Layoffs, furloughs to impact UD staff due to virus

NEWARK — Staff cuts and furloughs are on the horizon for the University of Delaware due to the fiscal impact of the pandemic, officials announced Thursday.

Without mitigation, the university would be facing a $250 million deficit this academic year, according to a news release.

The university has already drawn $100 million from its endowment, the release states.

“Given that we will have eliminated almost all discretionary expenses for this year, we have no choice but to turn to personnel actions,” President Dennis Assanis said in a prepared statement. “We are committed to balancing the respect and appreciation we have for our workforce with the need to respond to immediate financial pressures, while positioning UD for success in the next few years.”

The university announced that it would enact several staff-based mitigation plans. Eligible employees will have the opportunity to consider retirement. Employees may choose to temporarily scale back their work hours and their compensation. Workforce and time reductions in multiple university departments will also occur. Those decisions will be communicated to affected employees as soon as possible by their supervisors, according to the release.

These measures currently apply only to staff members, not faculty members.

“Unfortunately, over the next several weeks, we will also implement a period of unpaid leave and temporary reductions to retirement contributions for all staff,” the release states. “The details of these measures are still being determined in order to minimize the impact on employees to the extent possible.” 

The university will hold a presentation on the financial situation and take questions from the UD community at a virtual town hall meeting on Thursday, Oct. 1. 

Over the summer, the university scaled back its intentions for the fall semester, limiting the amount of students living on-campus and moving most of its classes online. 

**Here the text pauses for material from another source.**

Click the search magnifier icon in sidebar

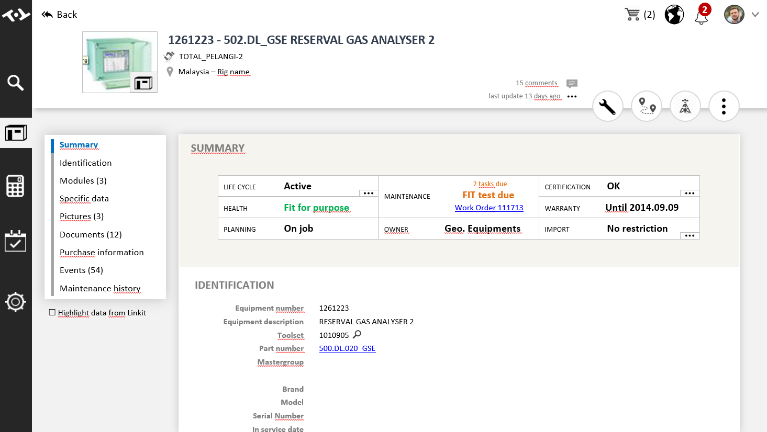click(15, 83)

In August, a spokeswoman for the university said that UD was bracing to lose between $75 and $100 million for the fall semester.

She attributed that to housing and dining revenue losses between $20 and $24 million and frozen tuition this year. The university is spending $10 million on safety — personal protective equipment, contact tracing, hand sanitation stations and increased cleaning. Another $20 million was spent on undergraduate financial aid, and $6 million was spent on online course delivery.